BEGIN

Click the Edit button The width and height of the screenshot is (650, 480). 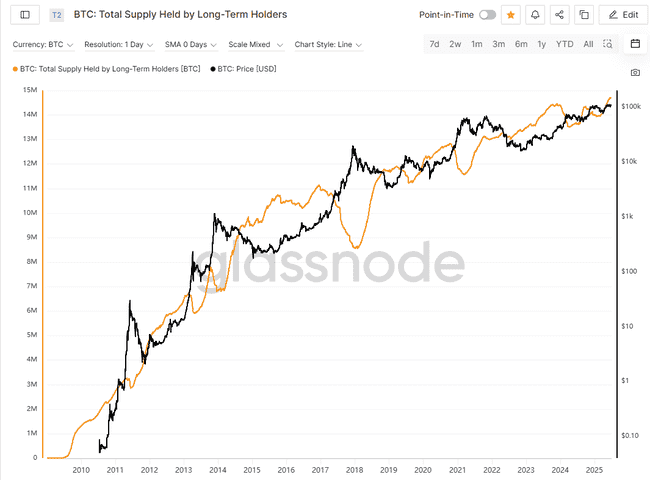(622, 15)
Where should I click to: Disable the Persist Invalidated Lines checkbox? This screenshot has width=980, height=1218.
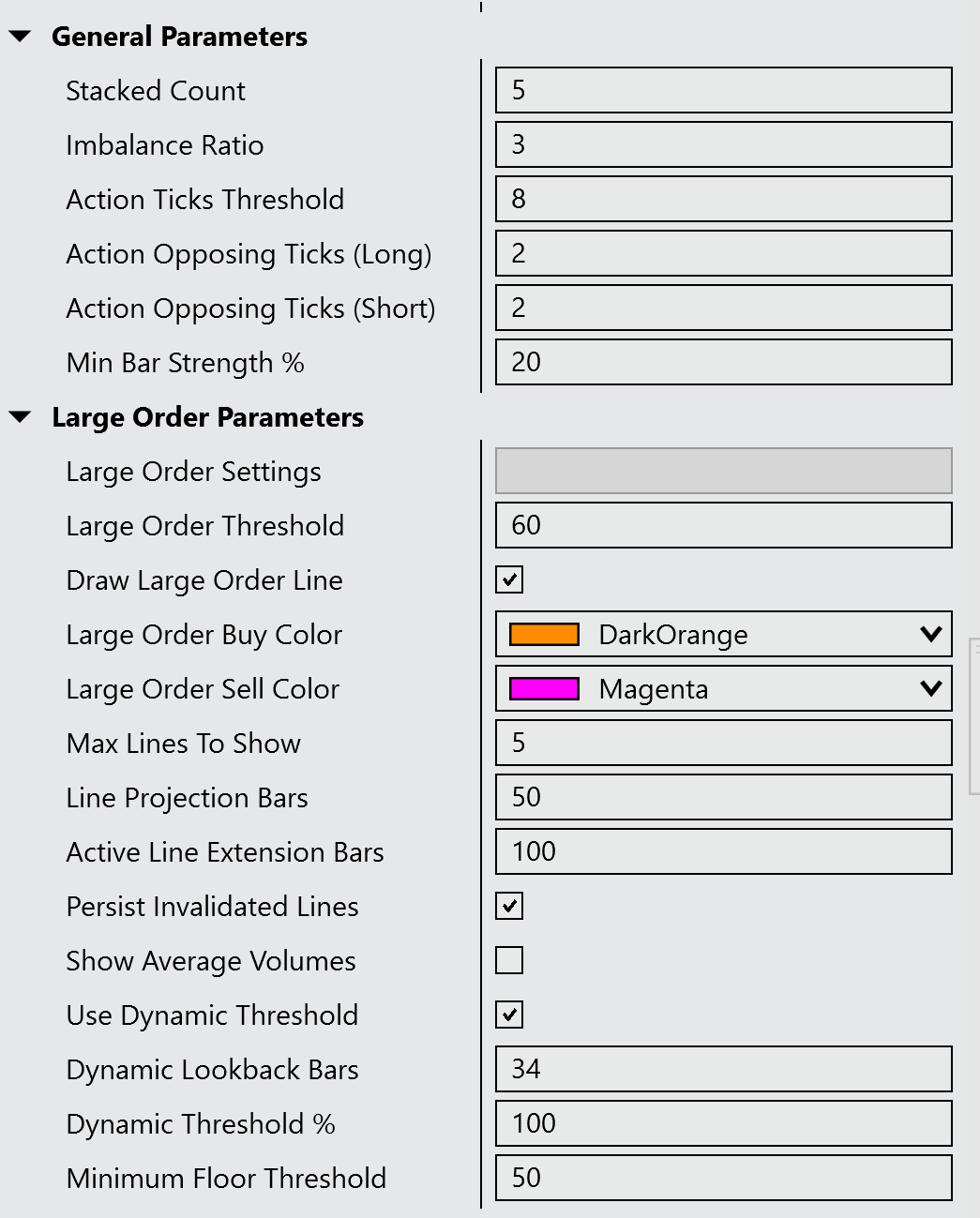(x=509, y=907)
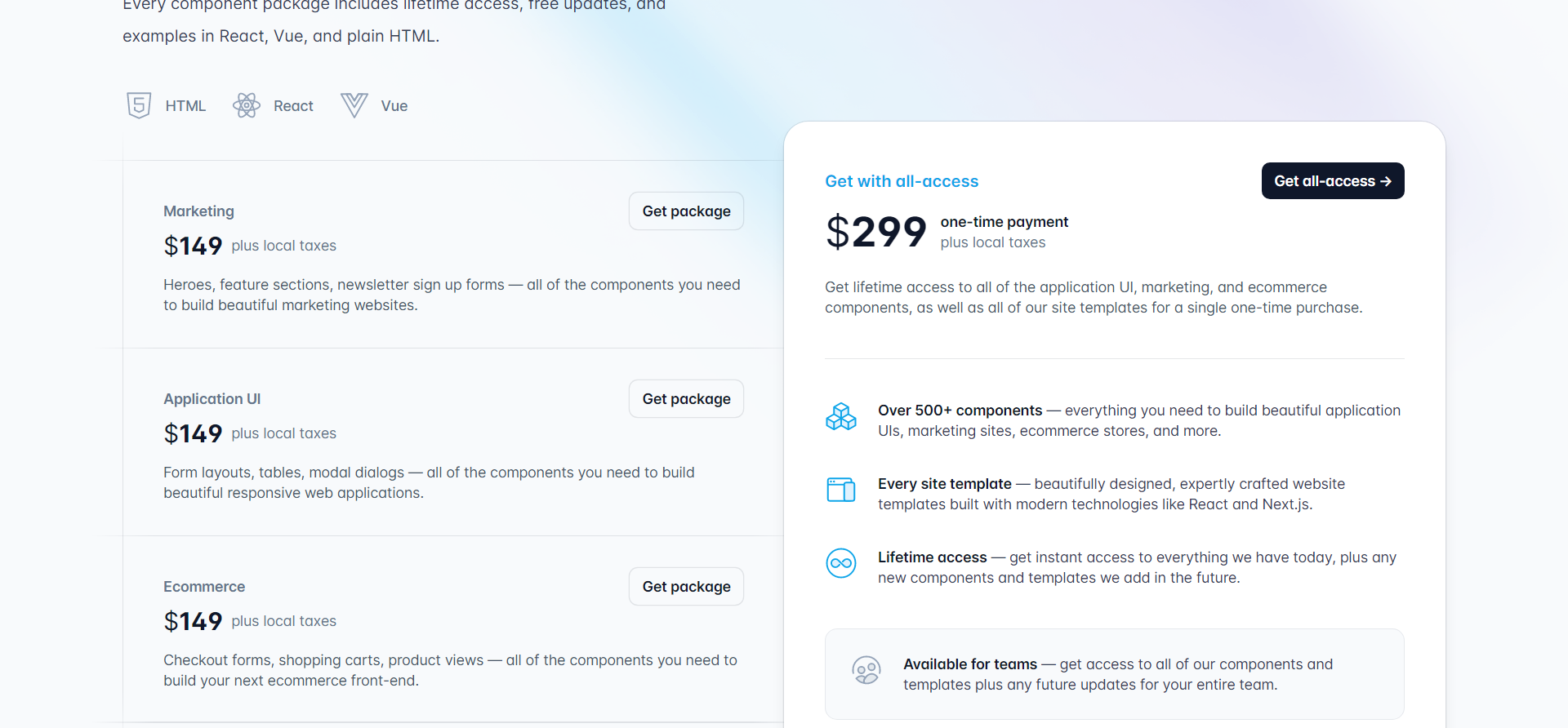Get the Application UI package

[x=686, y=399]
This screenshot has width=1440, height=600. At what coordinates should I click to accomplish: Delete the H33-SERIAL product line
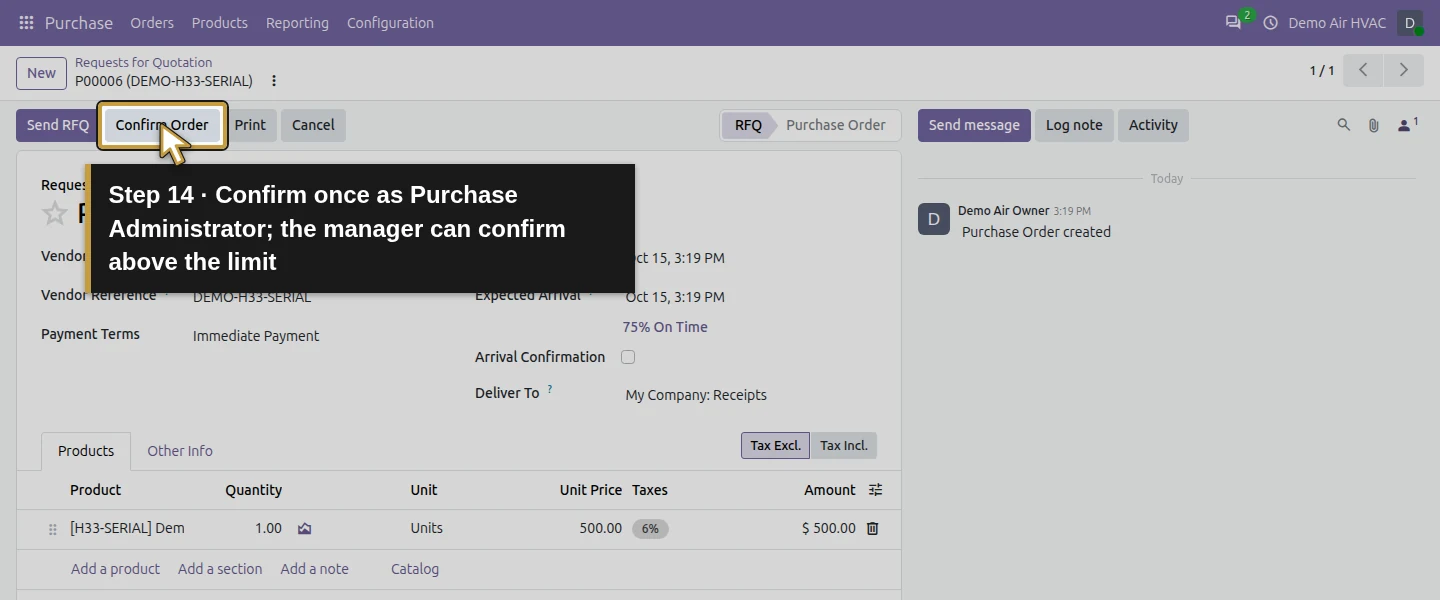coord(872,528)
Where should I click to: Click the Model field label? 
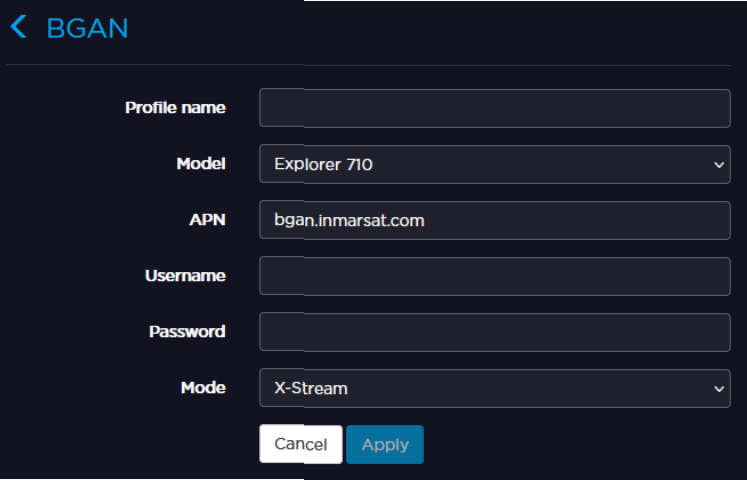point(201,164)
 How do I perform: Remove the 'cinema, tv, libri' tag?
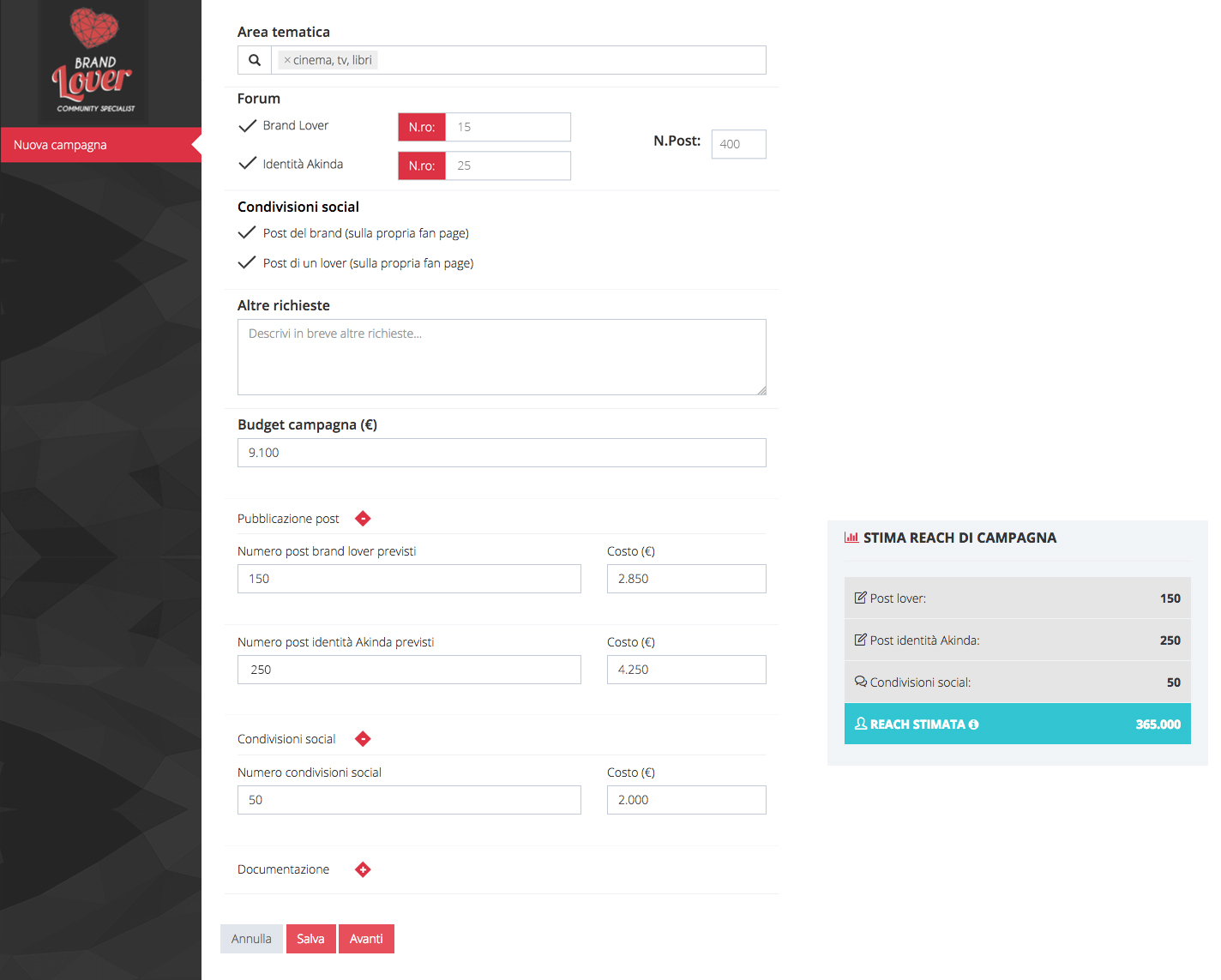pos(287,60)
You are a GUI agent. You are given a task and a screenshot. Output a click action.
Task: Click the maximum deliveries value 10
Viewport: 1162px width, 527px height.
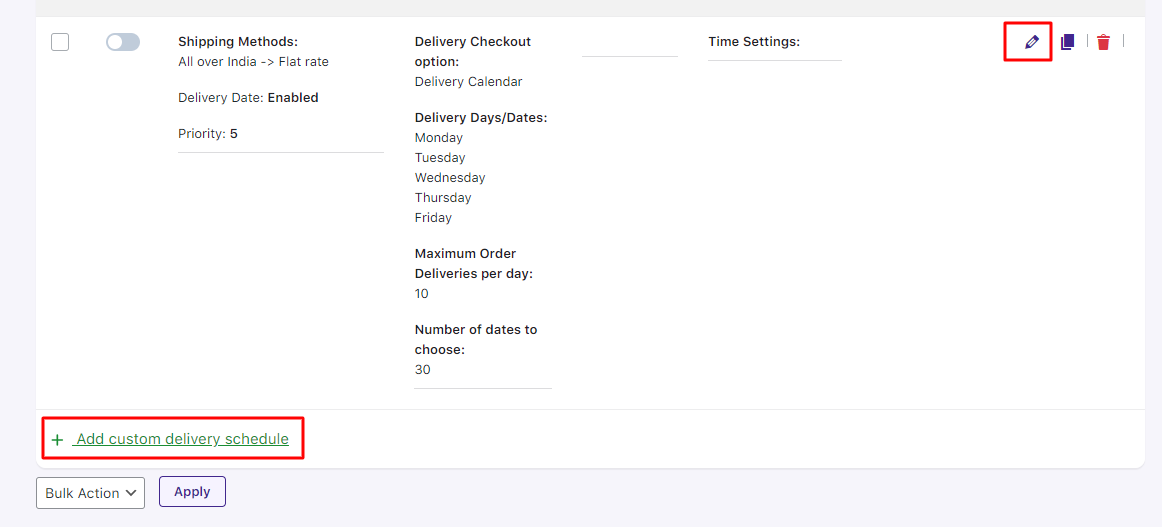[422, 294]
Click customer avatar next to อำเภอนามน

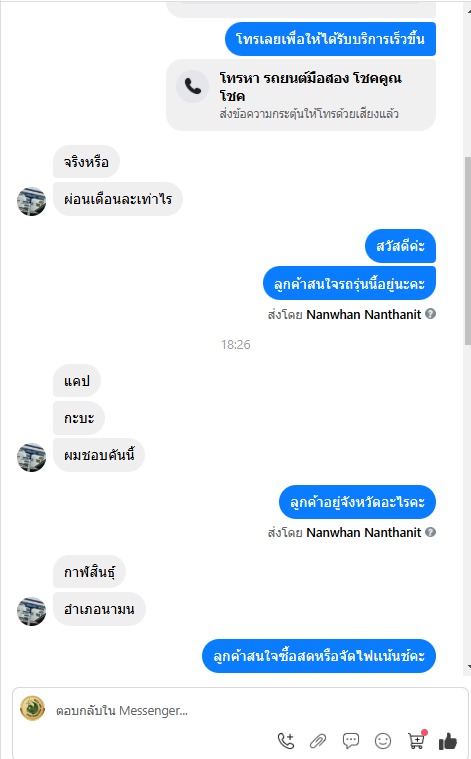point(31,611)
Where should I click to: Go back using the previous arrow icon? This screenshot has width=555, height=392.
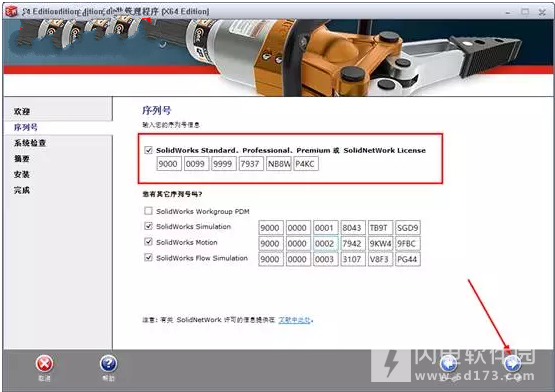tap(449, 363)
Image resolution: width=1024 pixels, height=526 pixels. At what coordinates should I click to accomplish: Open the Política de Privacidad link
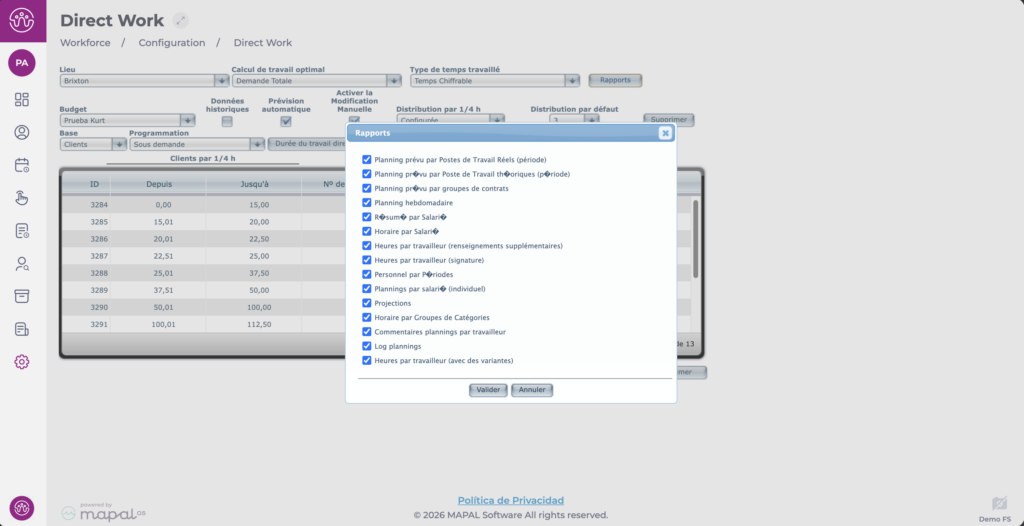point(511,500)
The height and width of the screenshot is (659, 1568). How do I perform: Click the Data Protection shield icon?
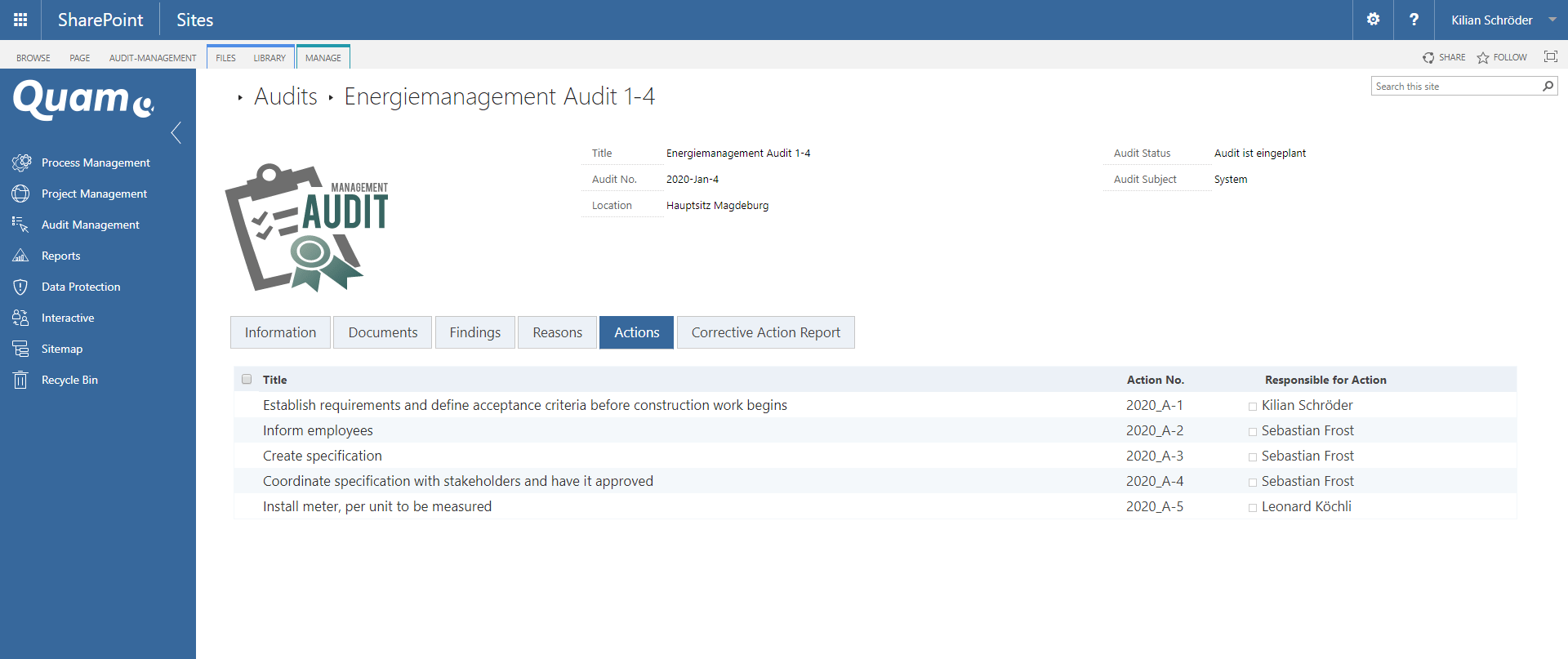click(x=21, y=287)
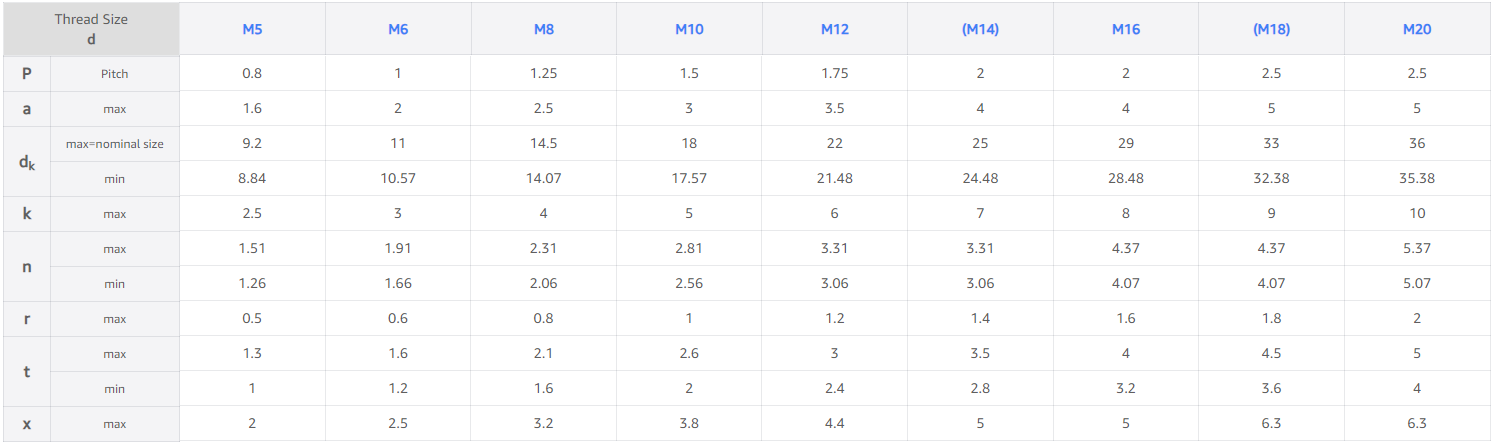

END

### Exercise
For this exercise, repeat word for word only the lines from the one containing "How do I perform: Remove" through the end of the data, including both. Pictures do not go in the copy.

### Response area
 How do I perform: Remove the 'cinema, tv, libri' tag?
pos(287,60)
You are a GUI agent. You are given a task and a screenshot. Output a click action.
Task: Click the maximum deliveries value 10
Viewport: 1162px width, 527px height.
[422, 294]
Click customer avatar next to อำเภอนามน

point(31,611)
Where should I click to: Go back using the previous arrow icon? This screenshot has width=555, height=392.
tap(449, 363)
Image resolution: width=1024 pixels, height=526 pixels. At what coordinates should I click to accomplish: Open the Política de Privacidad link
point(511,500)
The height and width of the screenshot is (659, 1568). How do I perform: Click the Data Protection shield icon?
click(x=21, y=287)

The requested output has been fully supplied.